(Data)
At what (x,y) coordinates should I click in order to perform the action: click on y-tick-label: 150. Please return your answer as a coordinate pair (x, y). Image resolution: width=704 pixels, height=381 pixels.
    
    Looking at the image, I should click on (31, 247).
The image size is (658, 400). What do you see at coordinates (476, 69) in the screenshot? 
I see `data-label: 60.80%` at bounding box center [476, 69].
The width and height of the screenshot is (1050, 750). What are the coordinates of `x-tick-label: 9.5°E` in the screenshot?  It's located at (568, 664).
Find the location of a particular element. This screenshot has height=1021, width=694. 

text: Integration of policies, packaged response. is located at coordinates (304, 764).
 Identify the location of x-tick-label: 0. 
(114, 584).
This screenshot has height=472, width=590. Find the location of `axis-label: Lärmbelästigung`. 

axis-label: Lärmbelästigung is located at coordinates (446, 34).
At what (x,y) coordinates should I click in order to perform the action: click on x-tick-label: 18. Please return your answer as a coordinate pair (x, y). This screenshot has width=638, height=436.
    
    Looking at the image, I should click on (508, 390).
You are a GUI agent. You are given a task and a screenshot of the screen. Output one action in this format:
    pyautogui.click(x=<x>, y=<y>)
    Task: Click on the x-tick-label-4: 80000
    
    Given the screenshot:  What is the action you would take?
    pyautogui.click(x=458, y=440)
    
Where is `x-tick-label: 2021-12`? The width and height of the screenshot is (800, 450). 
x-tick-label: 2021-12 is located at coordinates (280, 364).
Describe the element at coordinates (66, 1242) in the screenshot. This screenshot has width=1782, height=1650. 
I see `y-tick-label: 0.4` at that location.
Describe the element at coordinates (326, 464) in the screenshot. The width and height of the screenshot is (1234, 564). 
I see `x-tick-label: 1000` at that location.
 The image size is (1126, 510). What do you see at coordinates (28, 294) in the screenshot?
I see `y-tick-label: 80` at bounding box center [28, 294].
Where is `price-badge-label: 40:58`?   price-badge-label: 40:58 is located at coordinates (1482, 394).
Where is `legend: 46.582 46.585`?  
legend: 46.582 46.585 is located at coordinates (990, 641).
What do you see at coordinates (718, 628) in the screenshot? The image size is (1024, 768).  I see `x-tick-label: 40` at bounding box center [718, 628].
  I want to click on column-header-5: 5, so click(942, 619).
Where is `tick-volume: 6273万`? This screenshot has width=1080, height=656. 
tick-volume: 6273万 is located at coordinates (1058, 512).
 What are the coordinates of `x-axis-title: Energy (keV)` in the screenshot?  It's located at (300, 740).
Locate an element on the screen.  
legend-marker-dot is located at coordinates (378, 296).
(End Data)
▸ **What is required**:
Rewrite all of the material above as a JSON list of strings, with one string for each line and blank lines left out.

▸ **Answer section**:
[
  "At what (x,y) coordinates should I click in order to perform the action: click on y-tick-label: 150. Please return your answer as a coordinate pair (x, y). Image resolution: width=704 pixels, height=381 pixels.",
  "    Looking at the image, I should click on (31, 247).",
  "The image size is (658, 400). What do you see at coordinates (476, 69) in the screenshot? ",
  "I see `data-label: 60.80%` at bounding box center [476, 69].",
  "The width and height of the screenshot is (1050, 750). What are the coordinates of `x-tick-label: 9.5°E` in the screenshot?  It's located at (568, 664).",
  "Find the location of a particular element. This screenshot has height=1021, width=694. ",
  "text: Integration of policies, packaged response. is located at coordinates (304, 764).",
  " Identify the location of x-tick-label: 0. ",
  "(114, 584).",
  "This screenshot has height=472, width=590. Find the location of `axis-label: Lärmbelästigung`. ",
  "axis-label: Lärmbelästigung is located at coordinates (446, 34).",
  "At what (x,y) coordinates should I click in order to perform the action: click on x-tick-label: 18. Please return your answer as a coordinate pair (x, y). This screenshot has width=638, height=436.",
  "    Looking at the image, I should click on (508, 390).",
  "You are a GUI agent. You are given a task and a screenshot of the screen. Output one action in this format:",
  "    pyautogui.click(x=<x>, y=<y>)",
  "    Task: Click on the x-tick-label-4: 80000",
  "    Given the screenshot:  What is the action you would take?",
  "    pyautogui.click(x=458, y=440)",
  "Where is `x-tick-label: 2021-12`? The width and height of the screenshot is (800, 450). ",
  "x-tick-label: 2021-12 is located at coordinates (280, 364).",
  "Describe the element at coordinates (66, 1242) in the screenshot. This screenshot has width=1782, height=1650. ",
  "I see `y-tick-label: 0.4` at that location.",
  "Describe the element at coordinates (326, 464) in the screenshot. The width and height of the screenshot is (1234, 564). ",
  "I see `x-tick-label: 1000` at that location.",
  " The image size is (1126, 510). What do you see at coordinates (28, 294) in the screenshot?",
  "I see `y-tick-label: 80` at bounding box center [28, 294].",
  "Where is `price-badge-label: 40:58`?   price-badge-label: 40:58 is located at coordinates (1482, 394).",
  "Where is `legend: 46.582 46.585`?  ",
  "legend: 46.582 46.585 is located at coordinates (990, 641).",
  "What do you see at coordinates (718, 628) in the screenshot? The image size is (1024, 768).  I see `x-tick-label: 40` at bounding box center [718, 628].",
  "  I want to click on column-header-5: 5, so click(942, 619).",
  "Where is `tick-volume: 6273万`? This screenshot has width=1080, height=656. ",
  "tick-volume: 6273万 is located at coordinates (1058, 512).",
  " What are the coordinates of `x-axis-title: Energy (keV)` in the screenshot?  It's located at (300, 740).",
  "Locate an element on the screen.  ",
  "legend-marker-dot is located at coordinates (378, 296)."
]